Two approaches have been used: push and pull.
o The push version follows the traditional pattern of installing a configuration: a tool reads a specification
and performs the commands needed to configure the underlying system.
o The pull version requires an entity to initiate configuration. For example, when a new software system
starts, the system can be designed to pull configuration information from a server.
Declarative, Imperative, And Intent-Based Specifications
The specifications used with automated tools can take many forms and two aspects have become important:
• Declarative vs. imperative
• Intent-based vs. detailed
• Declarative vs. imperative
o An imperative specification states an action to be performed. For example, an imperative
specification to assign an IP address to a VM might have the form:
Assign IP address 192.168.1.17 to the VM’s Ethernet interface
o Imperative specifications follow the paradigm of early binding by specifying operations for the
underlying system and values to be used. The result can be misleading and ambiguous.
o A declarative specification focuses on the result rather than the steps used to achieve it. For example,
a declarative specification for IP address assignment might have the form:
Main IP address: 192.168.1.17
• Intent-based
o Intent-based characterizes a specification that allows a human to state the desired outcome without
giving details about how to achieve the desired outcome or specific values to be used. For example,
an intent-based specification for IP address assignment might state:
Each VM receives a unique IP address on the tenant’s IP subnet
o Intent-based specifications offer generality and flexibility. Because they do not dictate steps to be taken,
intent-based specifications allow many possible implementations to be used.
o Using a declarative, intent-based configuration specification can help eliminate ambiguity and
increase both generality and flexibility. An intent-based specification gives tools freedom to
choose an implementation that produces the desired outcome.

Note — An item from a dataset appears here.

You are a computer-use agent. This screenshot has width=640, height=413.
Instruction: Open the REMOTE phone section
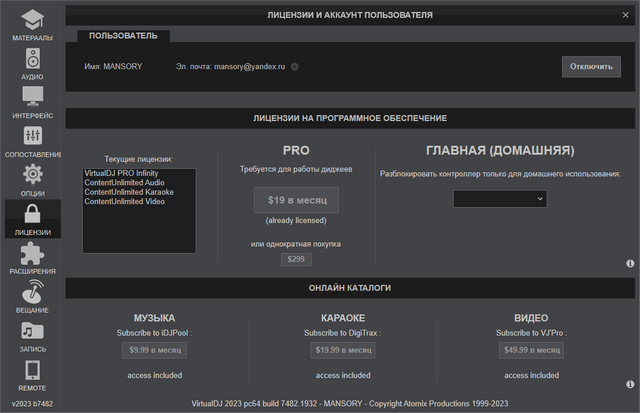32,375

The Evolution Of Automation Tools
• Kubernetes, described in the next chapter, provides a large set of tools that can be used to manage
containerized software deployments. Various additional tools and technologies have been created to control
network communication among containers.
• By default, Kubernetes assigns a unique IP address to each group of containers (called a pod). Doing so means
network forwarding can be arranged to allow containers in a group to communicate and run microservices, even
if the containers run on multiple servers.
• Docker software takes the approach of using a virtual layer 3 bridge to allow containers to communicate.

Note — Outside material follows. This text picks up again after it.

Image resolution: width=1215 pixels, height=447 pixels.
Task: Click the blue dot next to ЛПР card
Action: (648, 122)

• Other tools are available that can configure an overlay network for containers such that each host has a separate
IP subnet and each container on a host has a unique address.
• Other tools are available to provide secure network communication for containers and microservices.
Summary
• The diversity of services, large scale, and constant change in a cloud data center mandate the use of automated
tools for the configuration and operation of hardware and software.
• Almost all operational tasks can be automated.
• Several models have been proposed to help identify levels of automation.
• Because operating a data center is complex, providers have multiple, conflicting goals.
• The first step toward automated configuration allows a human to specify configuration in a vendor-independent
form, and then uses a tool to read the specification and configure the underlying hardware and software systems
accordingly.
• An imperative specification follows a paradigm of early binding by specifying the operations and values to be
used for configuration. A declarative specification can help avoid ambiguities.
• An intent-based specification, which allows a human to specify the desired outcome without specifying how to
achieve the outcome, increases flexibility and generality.